For Hmong American women, flag football breaks barriers

Flag football
Black Widow Sandy Vang, with football, evades defender Panong Lor's reach Tuesday, June 25, 2013 during a practice scrimmage at Bobby Thesien Park in Shoreview.
MPR Photo/Jennifer Simonson

The pace of practice is picking up for a half-dozen Twin Cities Hmong American women's flag football teams. They've been playing for seven years, but face tough competition on the Fourth of July weekend when teams from around the country arrive in St. Paul for the annual Hmong Freedom Celebration.

That's not the only challenge they've faced, though.

"Of course my parents would prefer, you know, 'Settle down, have kids,' you know, but I'm playing flag football," says 28-year-old Ma Lee Vang, co-captain of the Blitz, one of the top women's teams here. She has settled down in one regard: She's a marketing director at a Twin Cities company.

But her light-hearted comment hints at the formidable cultural hurdle she and other young Hmong American women had to overcome. Teammates Kelly Yang, who's 20, and 16-year-old April Lee, say many families place a high value on women as wives rather than competitors.

Photo gallery: The Black Widows on the practice field

"The women are treated as, 'You should stay in the house and kind of cook,'" Yang said. "Girls don't usually like go out and things, and be independent, but flag football gives independence."

The first women's flag football teams were organized in the Twin Cities nearly a decade ago to help raise funds for various causes. Popularity and team numbers grew. Then, seven years ago, the women won approval to compete in the Hmong Freedom Celebration from the organizers, the St. Paul-based Lao Family Community.

SERIOUS PRACTICE

A nearly full complement of team members was on the field recently for a scrimmage.

As players got ready the chatter was bilingual; Hmong and English.

Dollops of Bengay are applied to sore muscles.
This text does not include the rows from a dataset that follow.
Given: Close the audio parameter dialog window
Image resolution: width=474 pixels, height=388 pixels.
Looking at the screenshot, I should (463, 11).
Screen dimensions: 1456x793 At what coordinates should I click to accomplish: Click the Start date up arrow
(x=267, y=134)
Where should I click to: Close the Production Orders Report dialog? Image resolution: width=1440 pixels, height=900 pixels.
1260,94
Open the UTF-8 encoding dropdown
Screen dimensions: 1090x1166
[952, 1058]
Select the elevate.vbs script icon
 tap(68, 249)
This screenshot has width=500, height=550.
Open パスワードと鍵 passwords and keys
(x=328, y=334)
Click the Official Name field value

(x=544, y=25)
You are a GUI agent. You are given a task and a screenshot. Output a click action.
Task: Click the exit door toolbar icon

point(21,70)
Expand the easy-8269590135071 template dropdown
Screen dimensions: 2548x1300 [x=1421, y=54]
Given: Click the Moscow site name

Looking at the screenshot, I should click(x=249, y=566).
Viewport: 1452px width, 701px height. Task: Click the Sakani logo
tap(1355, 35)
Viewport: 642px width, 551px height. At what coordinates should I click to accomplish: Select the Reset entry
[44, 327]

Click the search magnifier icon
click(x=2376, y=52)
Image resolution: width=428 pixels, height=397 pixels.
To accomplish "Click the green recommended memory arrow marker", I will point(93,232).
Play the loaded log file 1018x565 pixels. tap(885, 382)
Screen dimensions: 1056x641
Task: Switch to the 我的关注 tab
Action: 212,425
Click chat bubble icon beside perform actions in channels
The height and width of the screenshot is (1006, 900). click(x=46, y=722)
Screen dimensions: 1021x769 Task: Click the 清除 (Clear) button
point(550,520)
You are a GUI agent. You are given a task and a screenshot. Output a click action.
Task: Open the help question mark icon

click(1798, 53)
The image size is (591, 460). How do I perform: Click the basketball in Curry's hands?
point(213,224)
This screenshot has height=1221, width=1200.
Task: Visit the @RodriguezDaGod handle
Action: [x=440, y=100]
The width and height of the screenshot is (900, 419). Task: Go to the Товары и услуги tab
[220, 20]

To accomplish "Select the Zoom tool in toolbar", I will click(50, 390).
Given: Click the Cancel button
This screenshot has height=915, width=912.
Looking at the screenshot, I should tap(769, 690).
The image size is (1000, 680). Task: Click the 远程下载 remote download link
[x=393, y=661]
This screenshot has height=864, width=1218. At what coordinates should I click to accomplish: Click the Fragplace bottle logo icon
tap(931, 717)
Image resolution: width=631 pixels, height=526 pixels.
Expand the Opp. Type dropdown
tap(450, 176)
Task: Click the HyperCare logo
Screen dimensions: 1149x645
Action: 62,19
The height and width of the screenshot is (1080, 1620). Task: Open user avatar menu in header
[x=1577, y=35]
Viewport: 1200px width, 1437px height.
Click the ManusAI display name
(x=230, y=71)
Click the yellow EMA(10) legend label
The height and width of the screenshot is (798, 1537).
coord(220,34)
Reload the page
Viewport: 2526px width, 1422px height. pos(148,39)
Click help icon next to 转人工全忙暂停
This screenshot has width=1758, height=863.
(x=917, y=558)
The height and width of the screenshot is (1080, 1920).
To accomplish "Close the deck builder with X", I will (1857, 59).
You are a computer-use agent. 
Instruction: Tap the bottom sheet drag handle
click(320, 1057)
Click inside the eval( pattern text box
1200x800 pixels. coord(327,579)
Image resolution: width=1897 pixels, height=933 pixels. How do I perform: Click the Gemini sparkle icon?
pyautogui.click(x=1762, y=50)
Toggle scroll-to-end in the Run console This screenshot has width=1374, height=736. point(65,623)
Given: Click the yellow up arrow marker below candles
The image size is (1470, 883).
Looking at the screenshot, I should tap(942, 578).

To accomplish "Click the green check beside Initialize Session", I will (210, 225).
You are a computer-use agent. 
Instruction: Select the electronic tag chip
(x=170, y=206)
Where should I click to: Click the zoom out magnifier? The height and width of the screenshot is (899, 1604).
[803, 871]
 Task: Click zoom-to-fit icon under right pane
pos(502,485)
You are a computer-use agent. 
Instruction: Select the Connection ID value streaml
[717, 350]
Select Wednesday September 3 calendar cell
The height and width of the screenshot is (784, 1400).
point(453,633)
Hands get taped: "All this tape, all this wrapping for the love of the game," one joked. And then it's time for drills.

Dia Lee and Ma Lee Vang
Dia Lee, left, was a leader of the petition drive seven years ago to give Hmong American women a chance to compete in the annual the Fourth of July weekend Hmong Freedom Celebration. She's co-captain with Ma Lee Vang of the Blitz. Photographed at a practice in Brooklyn Center on June 23, 2013.
MPR Photo/Dan Olson

"Go! Go! Go! Go!" a team captain shouts. Then to some late-comers, there's admonishment familiar to any jock.

"Ladies! Three laps, and then come!"

Many of these players have jobs or are in school. Ages range from the teens to the 30's.

Hli Xyooj, who's 36, is one of the oldest flag football players. Born in a refugee camp in Southeast Asia, she was 2 years old when she came to this country. She's an attorney now, and views flag football as a tool for personal growth.

"It takes a lot of leadership to organize and hold a team together," she said. "Leadership skills, organizing skills even social skills."

THE MINNESOTA LINK

Minnesota has the country's largest Hmong population, more than 66,000. Many if not most are here after thousands of Hmong men fought for the United States during the Vietnam War. After the war, they and their families faced death from the victorious communist forces, so they fled. The first families arrived in this country 40 years ago as refugees with little more than the clothes on their back.

Assimilation was bumpy.

Kor Zoua Pa Xiong and Gao Lee Vang
Kor Zoua Pa Xiong, left, and Gao Lee Vang, members of a Hmong women's flag football team called the Black Widows, practice chasing down an opponent to grab her flags Tuesday, June 25, 2013 at Bobby Thesien Park in Shoreview.
MPR Photo/Jennifer Simonson

Twenty-seven-year-old flag football player Christine Yang, who's a law student, said it's not uncommon for some Hmong women to be isolated from other women.

But athletics can remove that barrier.

"This really builds a community, and there are role models you can look up to. A lot of our members, we hang out with each other outside of the field, and so this is a great opportunity to learn what you can do outside of what you've been taught," she said.

And one of the thing they can do is compete. The organizers of the Hmong Freedom Celebration, St. Paul-based Lao Family Community, expect more than 10 women's flag football teams will compete at the two-day event that starts July 7. It's the 33rd annual gathering and up to 40,000 people from around the world are expected to attend.